冒頭の 1. と 4. の処理を組み込んだところで、前述のように 2. の処理に対応した API が提供されていないことが確認できたこともあって、3. の処理は実装していません。

気付いたこと

前述のプログラムを作ってみて、気付いたことを書き連ねておきます。

  • Google グループの API は 2種類に分けて提供されているが、Google グループの設定に関する部分を設定/変更するための API は提供されていない。

  • リファレンスでは「REST Resource: groups」のグループを削除するためのメソッドとして、delete が提供されているように説明されているが、実際に提供されているのは remove となっている。

delete ではなく remove ?
  • REST Resource: groups」の insert メソッドでグループを作成した場合、スクリプトを実行した人がオーナー(所有者)になるものの、メンバーにオーナーも含めて誰も所属していない状態を作れる。 ※オーナーがメンバーには含まれていない状態

最後に

今回の記事では、当初の想定していた処理のすべてを行うことができませんでしたが、Googleグループ の Web UI でグループを作成したときには、↓ のようにオーナーには自身が設定された状態になり、オーナー不在にはできません。 ※管理コンソールで操作する分には、メンバー不在のグループは作成できます。

Web UI でグループを作成する際の画面

しかしながら、GAS のプログラムでグループを作成した場合には、オーナーに自身が設定されるものの、メンバーには含まれていない状態を作り出せます。

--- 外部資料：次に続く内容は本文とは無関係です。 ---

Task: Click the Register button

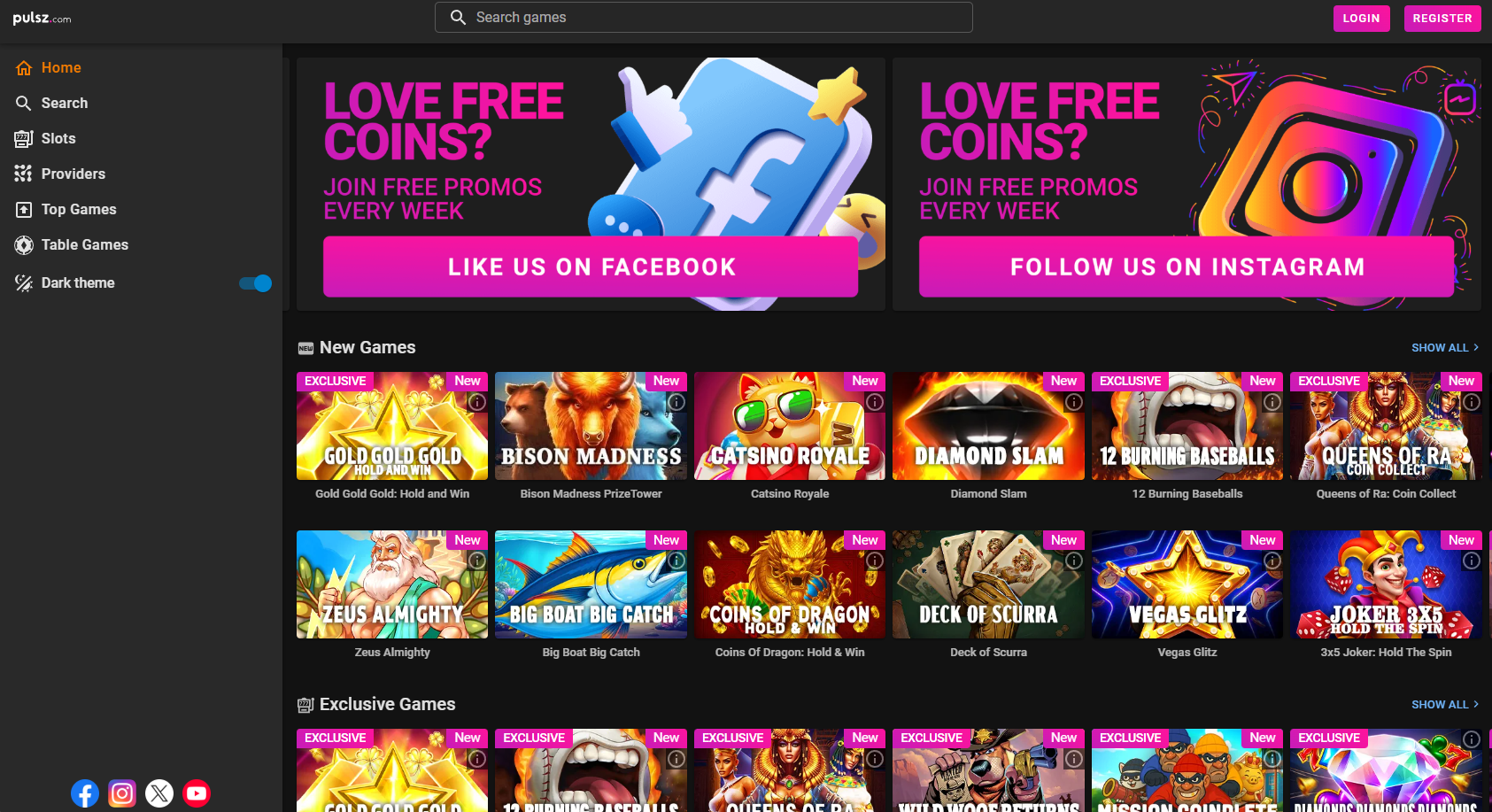Action: pos(1442,19)
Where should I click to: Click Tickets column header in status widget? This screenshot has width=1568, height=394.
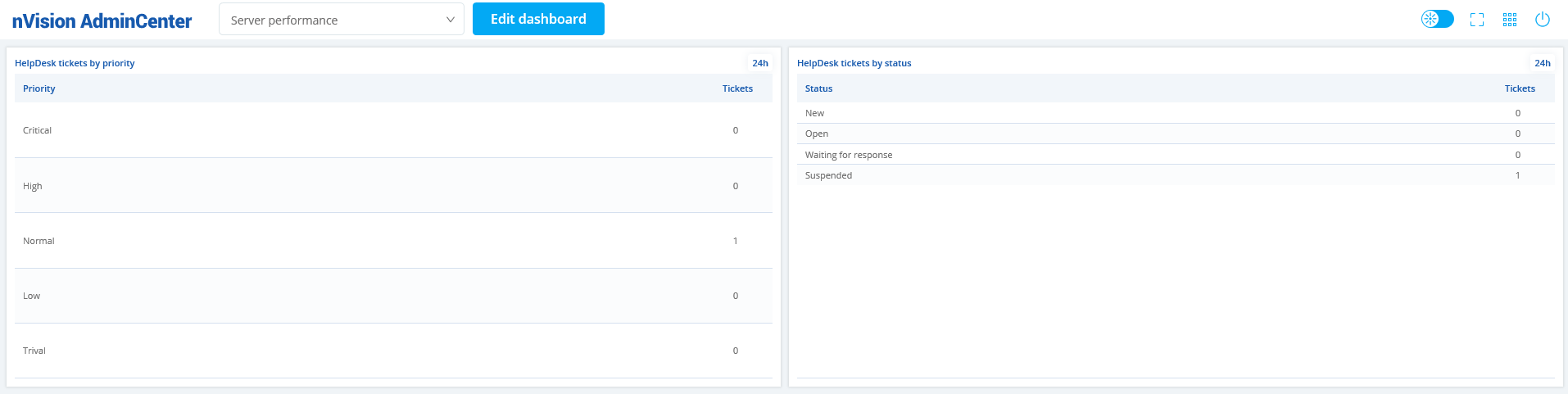tap(1520, 88)
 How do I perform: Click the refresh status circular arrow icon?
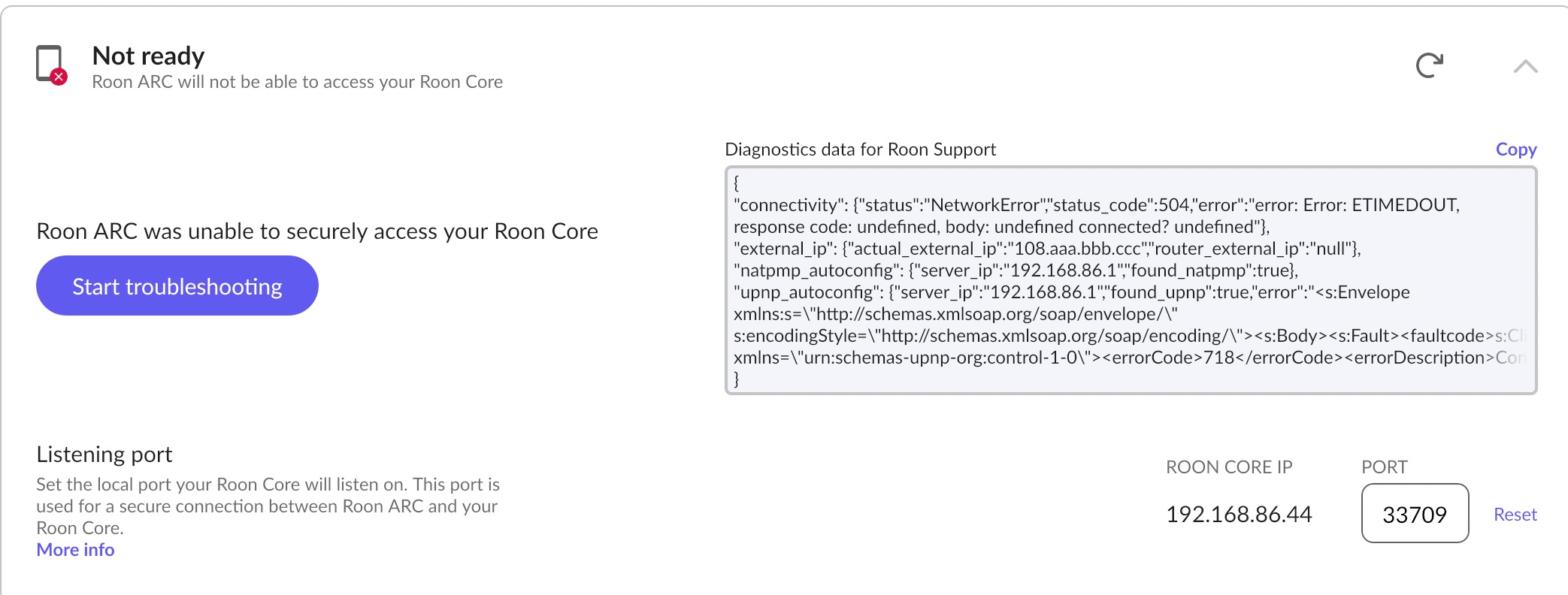point(1429,65)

このような状態になることで、

  • オーナーでなければ行えない操作は Web UI から行える

  • オーナーがメンバーには含まれていないので、メールが配信されない

といった状態を作れます。このようなグループであれば、オーナーに設定された管理者に大量のメールが配信されることを防げます。ひとまず、このような運用が行えることが分かったことは有益でした。👍

最後に、お決まりのフレーズなどを書いておきます。

  • 一応の動作確認は行っているものの、不慮のトラブルによって損害等が生じても、責任はとれませんので予めご了承ください。

  • コメントを含めても短いスクリプトであり、実行に際して目的外の場所への書き出しや収集などは行っていません。

  • 特別なエラー処理は行っていないので、意図しないケースでエラーが発生してしまうかもしれません。どうにもならない場合には、ご連絡ください。

わたし自身にしてみると、このような「スクリプトを作ること」が目的になっているような感じですが、このスクリプトが何かの役に立てば幸いです。